# Задание
Перепишите слово в слово кусок из текста о Гоголе ниже, начиная со слов «Мы видим, что» и заканчивая словами «опошлением непонятого Гоголя.».

═════ Текст для чтения ═════

Так Аполлон Григорьев признает, подобно Белинскому, Гоголя «гением литературной эпохи», считая, что всё живое «идет от него, поясняет его и поясняется им». Однако значение Гоголя он видит вовсе не в том, что Гоголь разоблачает отвратительные стороны русской действительности. Гоголь в его понимании не реалист, а идеалист-романтик, «творец Акакия Акакиевича — вместе с тем и творец Аннунциаты». Те чудовища, которые, по признанию его, вылились из-под его пера, были для него чудовищами и явились на свет божий в произведениях других, которые пошли по его пути. Пафос Гоголя — не ювеналовский пафос отчаяния, производимого противоречиями действительности, — везде у Гоголя выручает юмор, и этот юмор полон любви к жизни и стремления к идеалу, везде, одним словом, виден поэт, чуждый задней мысли. «Историческая задача Гоголя заключалась в том, чтобы привести современников к полному христианскому сознанию». (Ап. Григорьев. Русская литература в 1851 г., «Москвитянин», 1852, № 2.)
Мы видим, что старания Аполлона Григорьева обращены к тому, чтобы разрушить, сделать невозможным то использование Гоголя с точки зрения революционной или радикальной идеологии, которое имели в виду Белинский и другие члены редакции «Современника». Не оспаривая огромного значения Гоголя в истории русской прозы и не умаляя нисколько его литературной славы, Аполлон Григорьев на первый план выдвигал в Гоголе такие черты, как склонность к романтической идеализации и к гиперболическому искажению действительности, христианское мировоззрение, патриотизм, отсутствие «задней мысли» в сатирических картинах. С другой стороны, Аполлон Григорьев в своих статьях упорно стремился изолировать Гоголя от представителей так называемой «натуральной школы», которые в его оценке в большинстве случаев являются лишь искажением и опошлением непонятого Гоголя.
Но истолкования Гоголя и натуральной школы, данные Белинским, разрушались не только на страницах «Москвитянина». Даже в «Современнике» Некрасова и Панаева, на страницах которого еще так недавно печатались страстные статьи Белинского, в эти годы культивируется скептическое, а отчасти и пренебрежительное отношение к натуральной школе, а в связи с этим проскальзывает и стремление пересмотреть вопрос о значении Гоголя в истории русской прозы и разрешить этот вопрос совсем не так, как его разрешал Белинский.

═════ Записи ═════

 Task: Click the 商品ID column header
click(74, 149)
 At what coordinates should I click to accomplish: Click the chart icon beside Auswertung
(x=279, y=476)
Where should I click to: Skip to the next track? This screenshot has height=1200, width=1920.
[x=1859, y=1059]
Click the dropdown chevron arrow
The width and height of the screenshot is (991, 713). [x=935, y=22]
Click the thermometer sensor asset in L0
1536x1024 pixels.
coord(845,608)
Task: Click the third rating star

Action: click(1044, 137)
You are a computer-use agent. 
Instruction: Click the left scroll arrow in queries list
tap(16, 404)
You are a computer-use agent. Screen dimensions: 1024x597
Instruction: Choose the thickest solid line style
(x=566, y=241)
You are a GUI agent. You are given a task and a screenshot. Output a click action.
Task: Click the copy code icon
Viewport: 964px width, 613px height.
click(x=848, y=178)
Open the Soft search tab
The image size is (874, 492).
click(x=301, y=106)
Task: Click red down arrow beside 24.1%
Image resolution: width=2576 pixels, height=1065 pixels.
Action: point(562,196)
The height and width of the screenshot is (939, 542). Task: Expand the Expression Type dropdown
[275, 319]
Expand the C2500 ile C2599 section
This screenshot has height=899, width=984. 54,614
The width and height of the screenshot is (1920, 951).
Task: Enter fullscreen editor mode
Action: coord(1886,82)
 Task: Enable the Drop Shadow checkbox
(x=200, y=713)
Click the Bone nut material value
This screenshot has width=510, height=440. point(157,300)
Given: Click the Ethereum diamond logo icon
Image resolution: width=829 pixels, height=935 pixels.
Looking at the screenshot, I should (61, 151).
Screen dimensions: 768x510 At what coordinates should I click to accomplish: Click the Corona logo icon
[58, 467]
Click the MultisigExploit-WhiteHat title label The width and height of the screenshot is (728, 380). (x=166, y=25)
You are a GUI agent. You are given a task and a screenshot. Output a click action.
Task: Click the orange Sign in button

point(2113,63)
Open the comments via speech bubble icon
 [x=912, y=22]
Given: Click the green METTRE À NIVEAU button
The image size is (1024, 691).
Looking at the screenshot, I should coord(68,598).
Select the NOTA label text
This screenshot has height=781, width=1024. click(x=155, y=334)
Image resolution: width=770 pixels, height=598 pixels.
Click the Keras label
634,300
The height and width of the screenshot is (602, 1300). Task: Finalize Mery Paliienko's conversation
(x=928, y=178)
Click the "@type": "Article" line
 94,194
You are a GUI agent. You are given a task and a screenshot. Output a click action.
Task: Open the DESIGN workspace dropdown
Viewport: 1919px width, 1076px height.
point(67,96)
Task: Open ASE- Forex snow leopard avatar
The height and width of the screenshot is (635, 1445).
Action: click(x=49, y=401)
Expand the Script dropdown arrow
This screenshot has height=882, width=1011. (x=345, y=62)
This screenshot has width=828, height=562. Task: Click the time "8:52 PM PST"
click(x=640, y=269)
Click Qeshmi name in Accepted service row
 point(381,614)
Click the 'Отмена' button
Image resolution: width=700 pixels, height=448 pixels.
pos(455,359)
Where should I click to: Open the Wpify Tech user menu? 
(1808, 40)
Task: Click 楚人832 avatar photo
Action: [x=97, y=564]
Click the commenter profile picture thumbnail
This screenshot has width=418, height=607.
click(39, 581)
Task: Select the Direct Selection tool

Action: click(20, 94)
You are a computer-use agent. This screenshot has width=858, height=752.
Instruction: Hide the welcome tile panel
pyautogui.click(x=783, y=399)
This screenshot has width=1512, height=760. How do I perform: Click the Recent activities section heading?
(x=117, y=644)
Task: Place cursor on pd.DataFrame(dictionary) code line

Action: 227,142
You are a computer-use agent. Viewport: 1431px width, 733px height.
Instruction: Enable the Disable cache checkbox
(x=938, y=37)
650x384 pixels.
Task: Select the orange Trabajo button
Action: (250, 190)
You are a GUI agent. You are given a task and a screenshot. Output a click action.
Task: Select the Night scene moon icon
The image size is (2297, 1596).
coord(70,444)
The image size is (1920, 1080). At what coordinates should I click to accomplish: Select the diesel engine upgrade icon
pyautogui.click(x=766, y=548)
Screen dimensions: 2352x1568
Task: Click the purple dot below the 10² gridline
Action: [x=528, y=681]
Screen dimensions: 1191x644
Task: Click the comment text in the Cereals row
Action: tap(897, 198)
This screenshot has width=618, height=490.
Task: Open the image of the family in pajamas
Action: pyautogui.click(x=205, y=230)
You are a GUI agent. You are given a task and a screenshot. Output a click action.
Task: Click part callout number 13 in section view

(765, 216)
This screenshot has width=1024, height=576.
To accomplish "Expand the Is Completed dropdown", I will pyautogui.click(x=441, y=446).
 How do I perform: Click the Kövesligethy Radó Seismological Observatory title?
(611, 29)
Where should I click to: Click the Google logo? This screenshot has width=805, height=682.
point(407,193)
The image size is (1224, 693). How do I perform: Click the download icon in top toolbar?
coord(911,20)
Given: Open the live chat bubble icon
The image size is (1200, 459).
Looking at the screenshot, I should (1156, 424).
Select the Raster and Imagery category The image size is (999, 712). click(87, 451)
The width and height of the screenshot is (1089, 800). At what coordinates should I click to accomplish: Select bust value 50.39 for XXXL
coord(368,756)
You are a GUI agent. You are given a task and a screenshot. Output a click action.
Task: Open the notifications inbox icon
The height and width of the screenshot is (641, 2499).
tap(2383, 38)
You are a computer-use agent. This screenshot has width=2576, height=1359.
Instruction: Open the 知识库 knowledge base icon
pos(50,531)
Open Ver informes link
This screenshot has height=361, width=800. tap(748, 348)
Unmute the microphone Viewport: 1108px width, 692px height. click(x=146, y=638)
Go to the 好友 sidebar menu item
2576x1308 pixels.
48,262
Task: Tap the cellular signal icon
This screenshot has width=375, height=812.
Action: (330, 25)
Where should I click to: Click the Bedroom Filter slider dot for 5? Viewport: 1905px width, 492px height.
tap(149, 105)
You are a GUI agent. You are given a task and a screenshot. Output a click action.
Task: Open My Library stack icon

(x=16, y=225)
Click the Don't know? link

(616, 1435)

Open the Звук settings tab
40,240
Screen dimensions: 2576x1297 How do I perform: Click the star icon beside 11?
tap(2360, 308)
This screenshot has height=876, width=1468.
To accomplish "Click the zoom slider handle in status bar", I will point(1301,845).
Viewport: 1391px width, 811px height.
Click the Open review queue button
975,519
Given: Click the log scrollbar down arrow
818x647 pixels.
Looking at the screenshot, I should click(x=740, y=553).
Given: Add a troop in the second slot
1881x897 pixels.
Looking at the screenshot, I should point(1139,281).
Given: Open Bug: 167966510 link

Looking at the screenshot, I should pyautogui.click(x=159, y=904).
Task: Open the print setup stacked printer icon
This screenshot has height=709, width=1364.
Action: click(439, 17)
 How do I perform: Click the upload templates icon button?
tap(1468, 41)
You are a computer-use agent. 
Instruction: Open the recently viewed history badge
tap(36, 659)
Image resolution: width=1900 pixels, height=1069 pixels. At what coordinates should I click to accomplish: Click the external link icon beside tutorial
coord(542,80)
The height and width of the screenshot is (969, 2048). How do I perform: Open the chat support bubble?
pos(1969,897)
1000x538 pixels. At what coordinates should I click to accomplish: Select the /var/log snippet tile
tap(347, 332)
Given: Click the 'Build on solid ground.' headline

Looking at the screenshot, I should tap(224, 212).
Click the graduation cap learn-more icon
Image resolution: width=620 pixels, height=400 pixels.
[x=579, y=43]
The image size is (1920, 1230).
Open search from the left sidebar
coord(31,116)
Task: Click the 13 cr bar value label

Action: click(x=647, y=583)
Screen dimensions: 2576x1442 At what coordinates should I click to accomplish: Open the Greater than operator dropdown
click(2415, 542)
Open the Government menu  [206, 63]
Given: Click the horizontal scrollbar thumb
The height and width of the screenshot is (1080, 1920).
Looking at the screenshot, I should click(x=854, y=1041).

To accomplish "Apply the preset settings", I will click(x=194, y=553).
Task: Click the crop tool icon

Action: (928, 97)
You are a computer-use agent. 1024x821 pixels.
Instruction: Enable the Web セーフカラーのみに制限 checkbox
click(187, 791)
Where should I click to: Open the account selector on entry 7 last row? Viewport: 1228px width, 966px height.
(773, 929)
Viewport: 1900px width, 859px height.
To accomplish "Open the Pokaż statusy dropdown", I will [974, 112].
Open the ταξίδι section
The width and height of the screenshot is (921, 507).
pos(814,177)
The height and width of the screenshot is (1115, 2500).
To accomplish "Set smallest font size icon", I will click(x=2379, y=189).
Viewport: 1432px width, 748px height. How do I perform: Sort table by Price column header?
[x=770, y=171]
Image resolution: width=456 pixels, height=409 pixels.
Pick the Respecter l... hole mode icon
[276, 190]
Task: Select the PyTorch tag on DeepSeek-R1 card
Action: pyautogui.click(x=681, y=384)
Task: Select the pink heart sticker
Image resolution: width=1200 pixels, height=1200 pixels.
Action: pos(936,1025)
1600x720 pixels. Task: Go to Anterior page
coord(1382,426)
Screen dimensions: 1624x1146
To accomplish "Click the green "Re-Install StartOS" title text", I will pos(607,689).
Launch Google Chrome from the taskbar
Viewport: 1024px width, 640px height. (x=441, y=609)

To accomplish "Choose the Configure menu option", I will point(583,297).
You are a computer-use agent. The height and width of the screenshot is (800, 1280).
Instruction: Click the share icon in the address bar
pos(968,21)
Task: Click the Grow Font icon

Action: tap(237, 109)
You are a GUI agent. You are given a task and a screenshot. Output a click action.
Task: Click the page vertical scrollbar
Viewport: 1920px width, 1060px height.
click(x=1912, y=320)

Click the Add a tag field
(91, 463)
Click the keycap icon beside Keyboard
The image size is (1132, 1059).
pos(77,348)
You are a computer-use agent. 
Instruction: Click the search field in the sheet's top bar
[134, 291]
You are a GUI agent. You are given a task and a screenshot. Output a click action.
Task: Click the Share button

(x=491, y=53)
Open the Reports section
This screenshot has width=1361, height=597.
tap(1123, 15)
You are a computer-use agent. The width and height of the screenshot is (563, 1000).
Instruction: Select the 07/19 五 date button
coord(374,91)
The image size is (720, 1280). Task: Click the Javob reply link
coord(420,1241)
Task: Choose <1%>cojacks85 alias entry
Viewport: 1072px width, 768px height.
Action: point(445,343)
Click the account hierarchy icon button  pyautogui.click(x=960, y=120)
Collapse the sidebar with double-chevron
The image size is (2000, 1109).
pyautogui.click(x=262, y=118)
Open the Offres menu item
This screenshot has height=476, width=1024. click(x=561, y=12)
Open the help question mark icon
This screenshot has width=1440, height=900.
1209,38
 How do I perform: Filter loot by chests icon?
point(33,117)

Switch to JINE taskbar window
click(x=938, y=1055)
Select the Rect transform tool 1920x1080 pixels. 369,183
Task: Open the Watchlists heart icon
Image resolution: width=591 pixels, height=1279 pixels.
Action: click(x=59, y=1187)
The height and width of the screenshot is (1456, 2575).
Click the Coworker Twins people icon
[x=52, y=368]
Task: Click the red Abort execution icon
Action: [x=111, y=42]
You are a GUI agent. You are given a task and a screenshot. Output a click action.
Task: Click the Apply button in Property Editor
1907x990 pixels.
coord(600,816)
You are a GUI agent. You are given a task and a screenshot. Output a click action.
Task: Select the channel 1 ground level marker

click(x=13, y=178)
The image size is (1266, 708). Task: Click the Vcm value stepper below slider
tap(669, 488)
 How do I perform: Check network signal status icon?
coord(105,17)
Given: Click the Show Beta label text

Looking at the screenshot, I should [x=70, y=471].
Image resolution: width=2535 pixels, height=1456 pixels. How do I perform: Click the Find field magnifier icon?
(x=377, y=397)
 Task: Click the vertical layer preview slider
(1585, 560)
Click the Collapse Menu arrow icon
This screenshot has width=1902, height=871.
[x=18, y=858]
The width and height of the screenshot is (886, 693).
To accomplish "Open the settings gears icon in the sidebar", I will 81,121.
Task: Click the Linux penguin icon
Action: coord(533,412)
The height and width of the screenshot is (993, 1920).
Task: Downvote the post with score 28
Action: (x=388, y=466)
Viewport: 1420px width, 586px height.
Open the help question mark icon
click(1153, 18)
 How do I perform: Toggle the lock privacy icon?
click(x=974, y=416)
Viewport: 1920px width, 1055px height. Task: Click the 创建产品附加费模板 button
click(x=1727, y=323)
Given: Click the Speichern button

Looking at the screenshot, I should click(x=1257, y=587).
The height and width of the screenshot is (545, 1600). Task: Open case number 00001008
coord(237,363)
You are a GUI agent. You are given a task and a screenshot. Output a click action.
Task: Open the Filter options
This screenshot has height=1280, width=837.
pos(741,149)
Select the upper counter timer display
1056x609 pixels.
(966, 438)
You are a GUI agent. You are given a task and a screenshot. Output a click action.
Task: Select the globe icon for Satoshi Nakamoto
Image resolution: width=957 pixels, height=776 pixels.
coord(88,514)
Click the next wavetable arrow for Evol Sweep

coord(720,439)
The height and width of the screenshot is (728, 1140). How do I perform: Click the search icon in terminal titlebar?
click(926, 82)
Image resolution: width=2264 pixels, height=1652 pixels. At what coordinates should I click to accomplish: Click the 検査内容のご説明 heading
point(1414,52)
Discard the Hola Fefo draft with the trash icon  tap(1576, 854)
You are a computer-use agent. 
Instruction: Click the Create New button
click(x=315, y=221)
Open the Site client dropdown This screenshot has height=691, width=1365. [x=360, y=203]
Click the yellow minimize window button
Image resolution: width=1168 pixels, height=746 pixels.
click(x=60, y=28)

═════

# Правильный ответ
Мы видим, что старания Аполлона Григорьева обращены к тому, чтобы разрушить, сделать невозможным то использование Гоголя с точки зрения революционной или радикальной идеологии, которое имели в виду Белинский и другие члены редакции «Современника». Не оспаривая огромного значения Гоголя в истории русской прозы и не умаляя нисколько его литературной славы, Аполлон Григорьев на первый план выдвигал в Гоголе такие черты, как склонность к романтической идеализации и к гиперболическому искажению действительности, христианское мировоззрение, патриотизм, отсутствие «задней мысли» в сатирических картинах. С другой стороны, Аполлон Григорьев в своих статьях упорно стремился изолировать Гоголя от представителей так называемой «натуральной школы», которые в его оценке в большинстве случаев являются лишь искажением и опошлением непонятого Гоголя.